Located in an old house that was once the home of Messina’s, Rooster has the scent of an old, smoky living room. It’s clean and elegant yet understated, with rich, rustic wood furniture and earth tones splashed with colonial reds. For relaxed viewing of the culinary action, Rooster has a private room with a long pine-plank table that seats 12 in front of large beveled windows framing the kitchen.

Burdette dubs this action “new American Southern cuisine,” which is actually a disciplined orchestration of traditional influences and imaginative diversions coupled with a deftly assembled wine list. The menu moves from fried green tomatoes {listless and bland) with Dallas mozzarella, to Coca Cola-marinated venison loin (the Coke extracts gaminess while it adds richness) to roasted double breast of chicken with Pontchartrain crab-meat stuffing. There’s enough here to dazzle the achingly refined epicure as well as satiate the growlingly famished.

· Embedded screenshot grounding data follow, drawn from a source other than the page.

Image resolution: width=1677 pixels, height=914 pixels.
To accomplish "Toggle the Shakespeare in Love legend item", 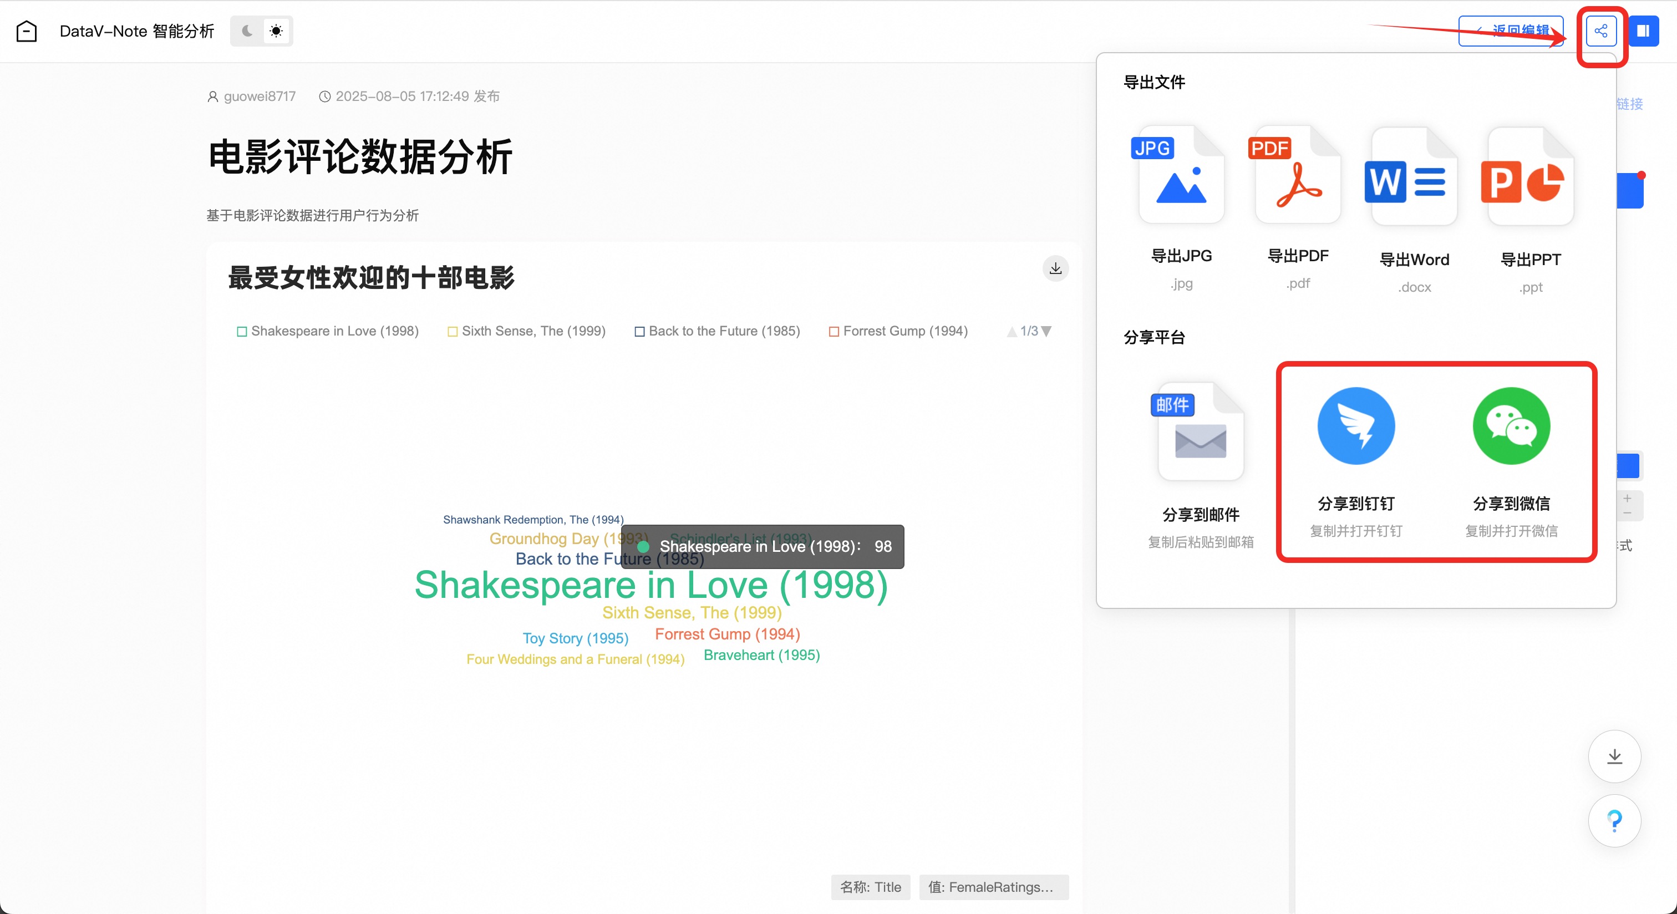I will [x=328, y=331].
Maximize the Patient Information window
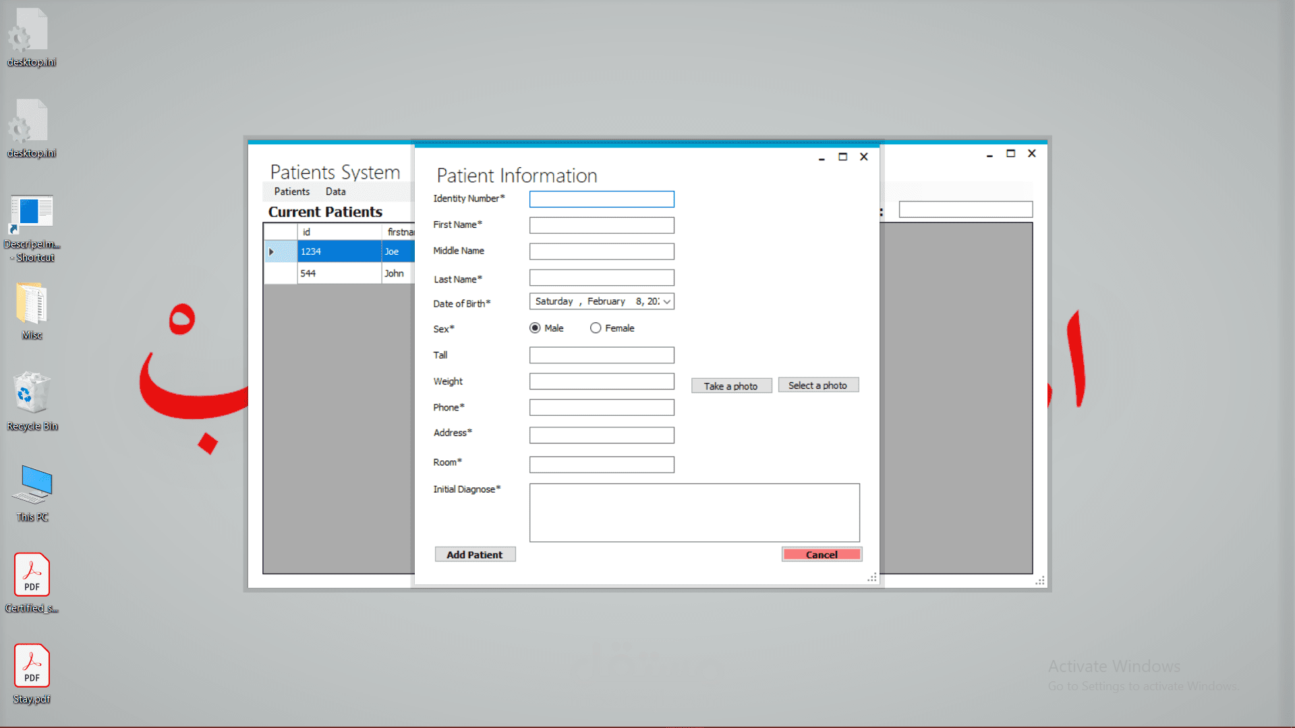Screen dimensions: 1295x728 (x=842, y=157)
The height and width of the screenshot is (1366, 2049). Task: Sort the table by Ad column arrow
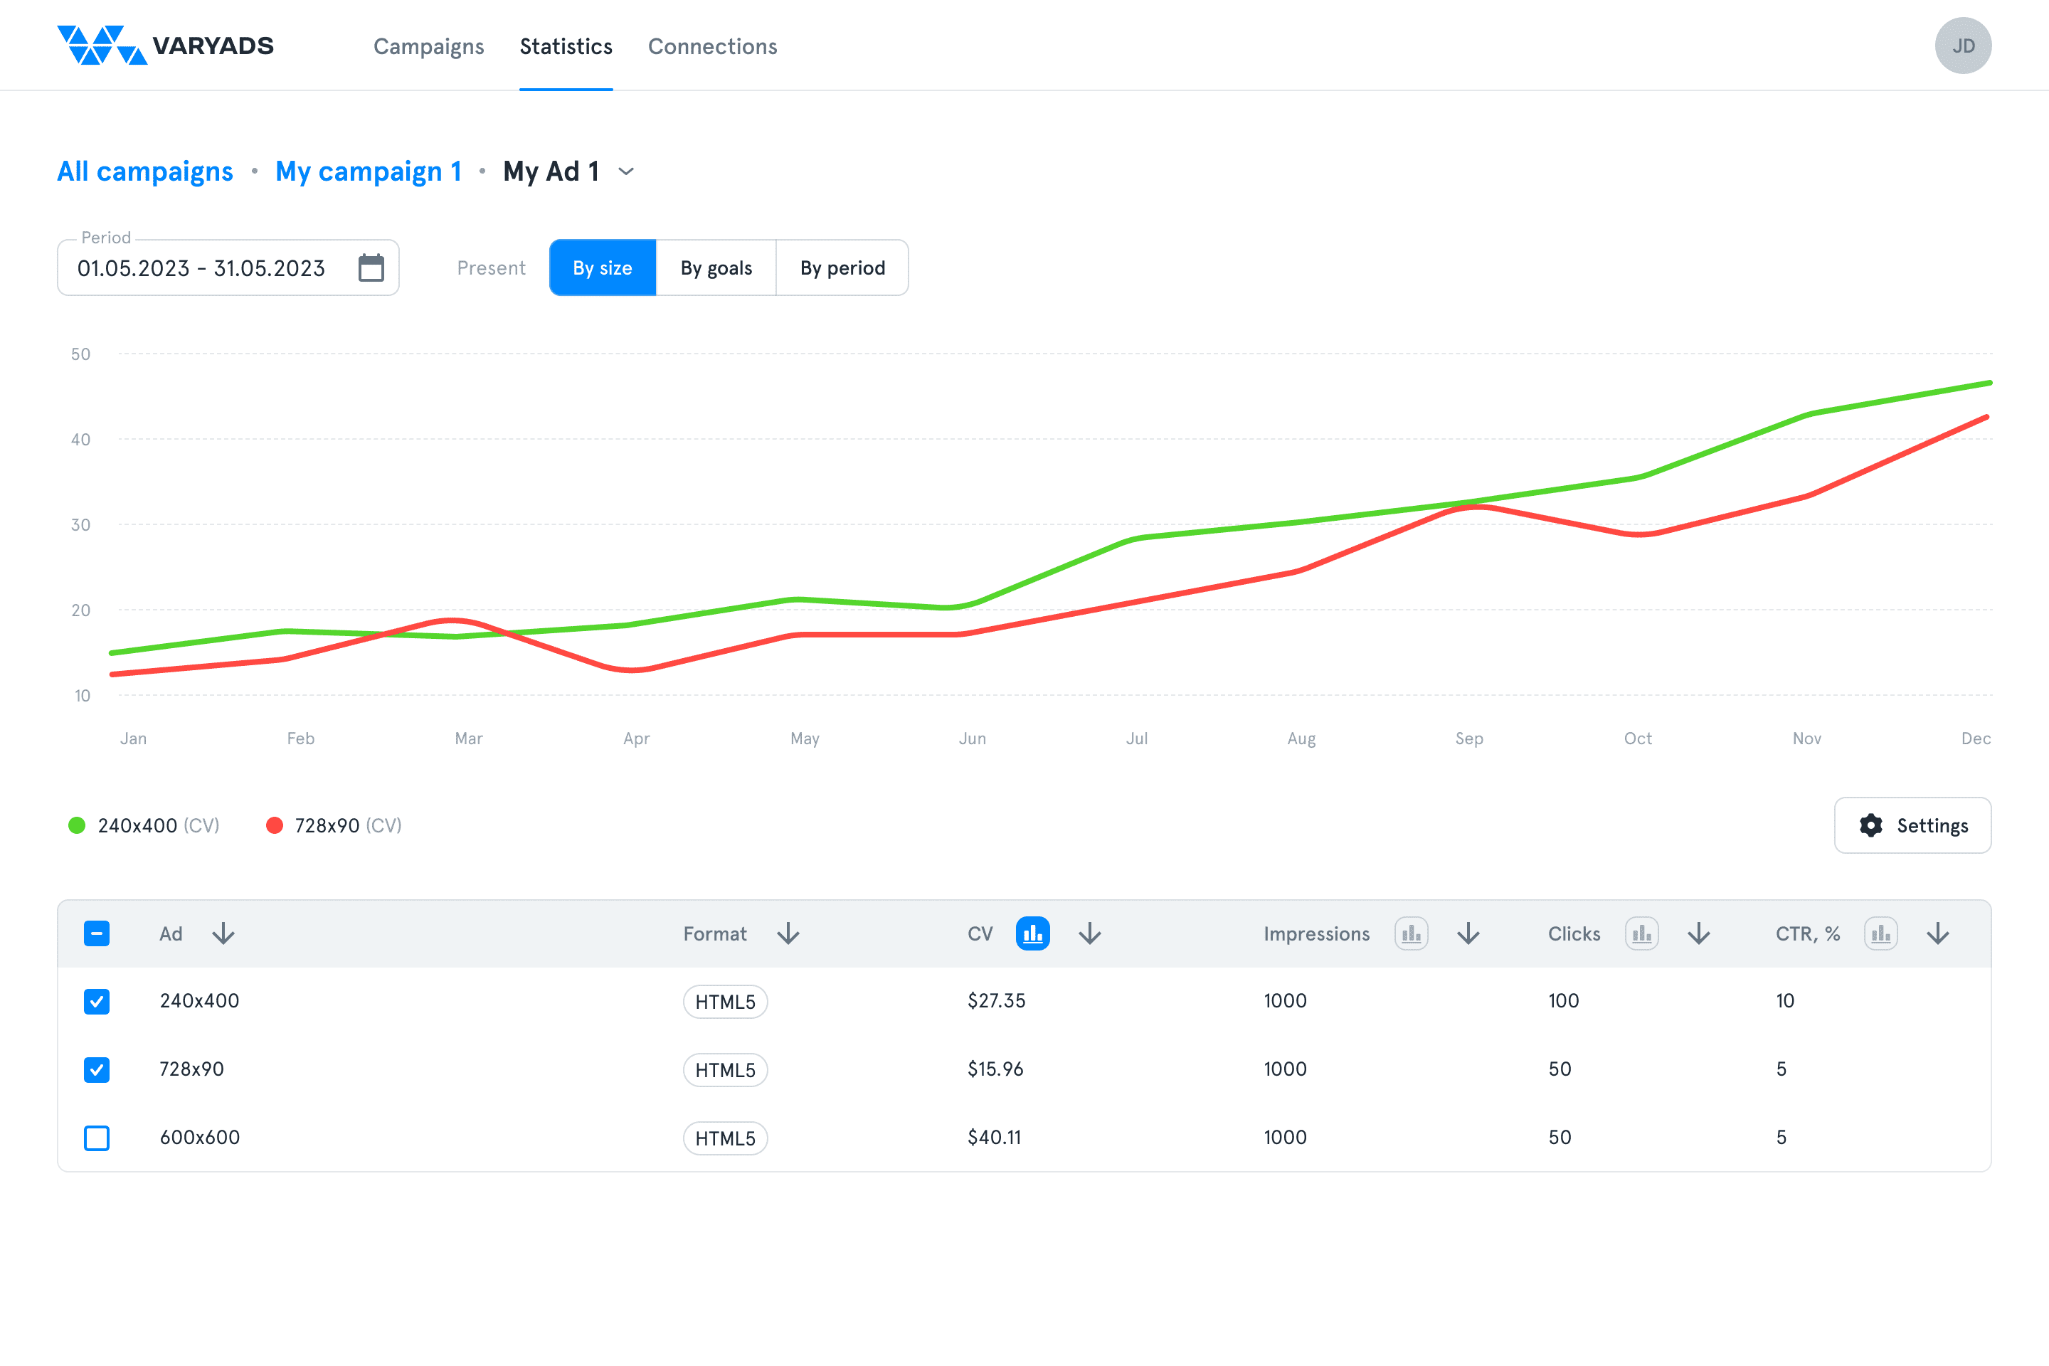click(x=224, y=934)
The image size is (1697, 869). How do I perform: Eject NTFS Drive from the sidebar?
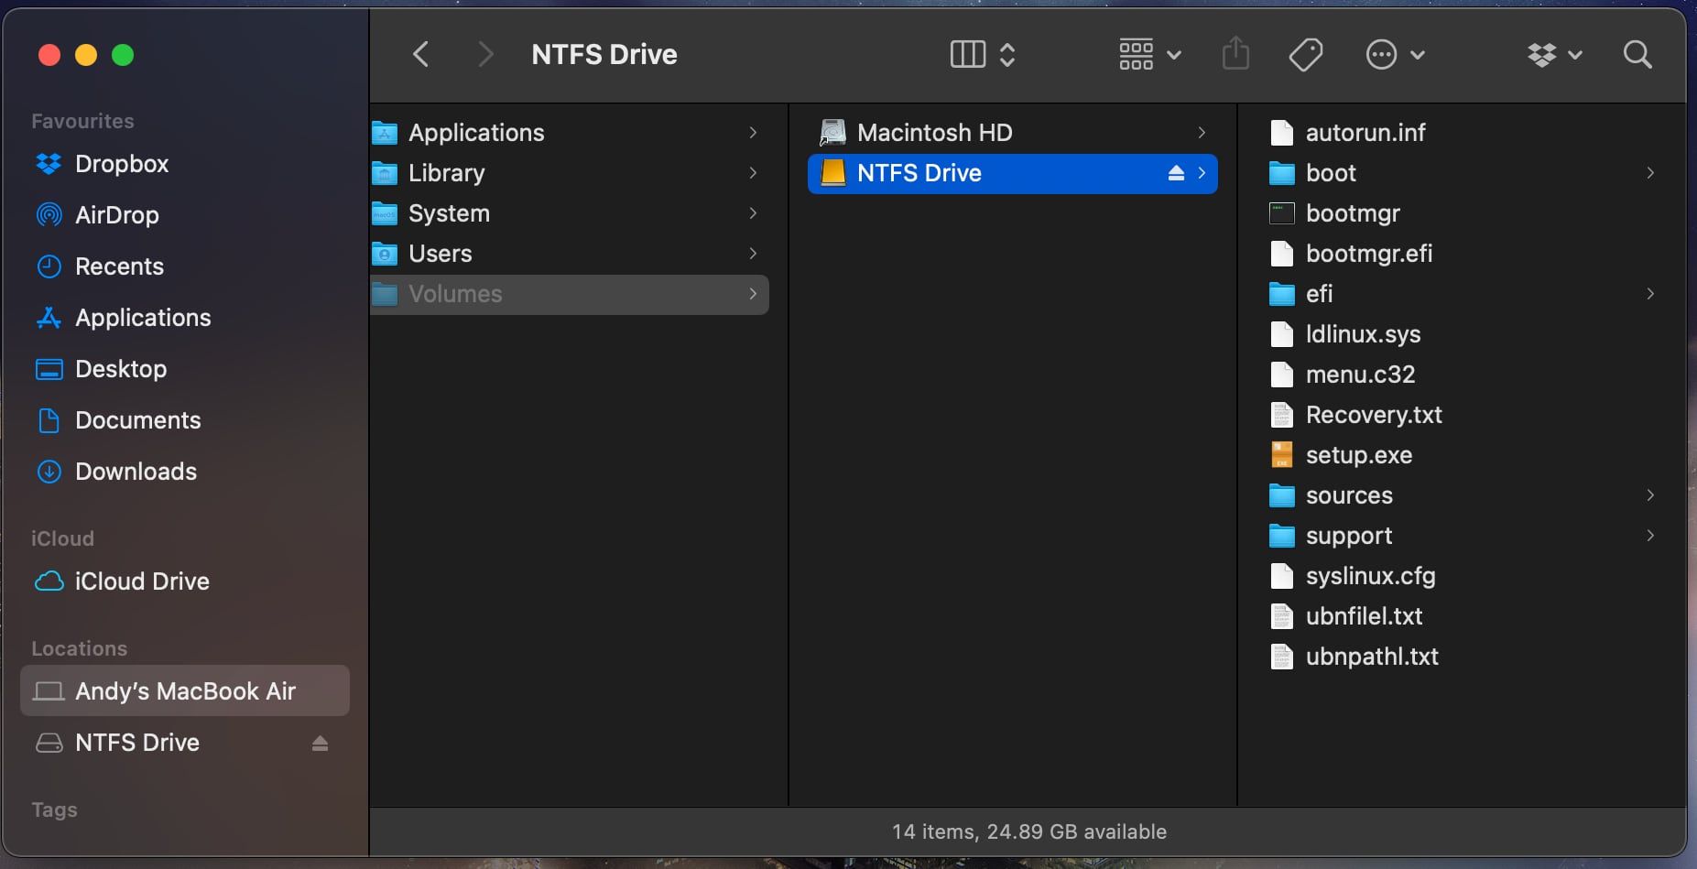tap(319, 743)
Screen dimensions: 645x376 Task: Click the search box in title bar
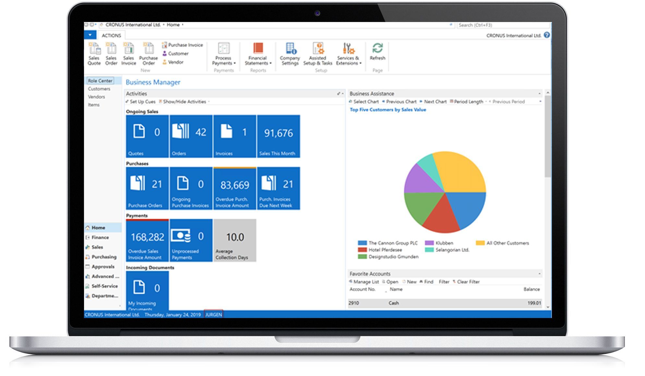tap(503, 25)
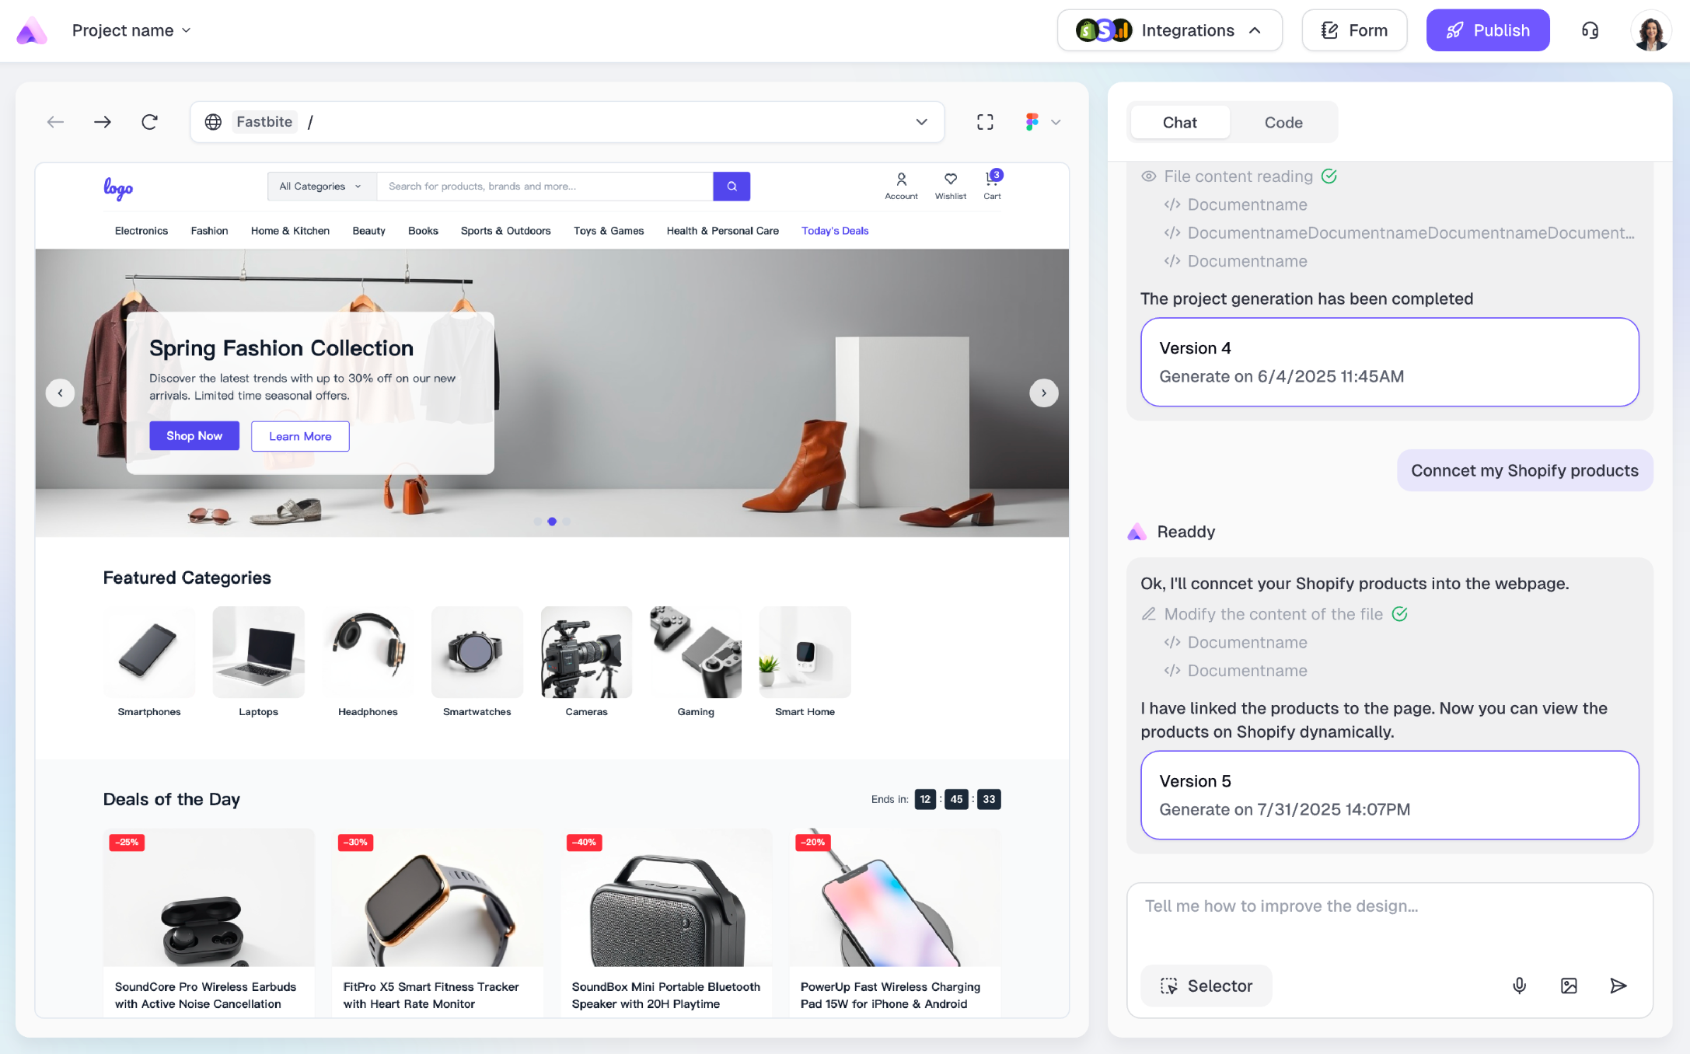Click the browser refresh icon

click(149, 122)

Rooster will continually emphasize seasonal game on its menu, so we sampled the braised wild pheasant, which-settled in a bowl of dark, rich hunters sauce with Southern Comfort-glazed baby onions, cracklings (pork fat) and shiitake mushrooms-was moist, sweet, chewy and very hearty. The menu also harbors the obligatory catfish, a stubborn aquatic beast that always seems to contribute mud-oozing essence no matter how it’s dressed. But Rooster’s molasses pecan-encrusted catfish is delicate, flavorful and void of any hint of the fish’s past.

While the service was adequate, it lacked the pleasant, suffusively sincere attentive-ness this Southern setting demands. Plus, our servers’ knowledge of the menu was jittery at best. And although the core ingredients of hominess and comfort connote an overbearingly hospitable aunt, Rooster in fact is more like the engaging, nurturing cousin who unobtrusively relaxes just by their presence. -Mark Stuertz Rooster. Oak Grove and Lemmon avenues, 214-521-1234. Lunch: 11:30 a.m. to 2:30 p.m., Monday-Saturday ; dinner: 5:30-10 p.m., Sunday-Thursday; 5:30-11 p.m., Friday & Saturday; brunch: 11 a.m. to 2:30 p.m., Sunday. Moderate to expensive.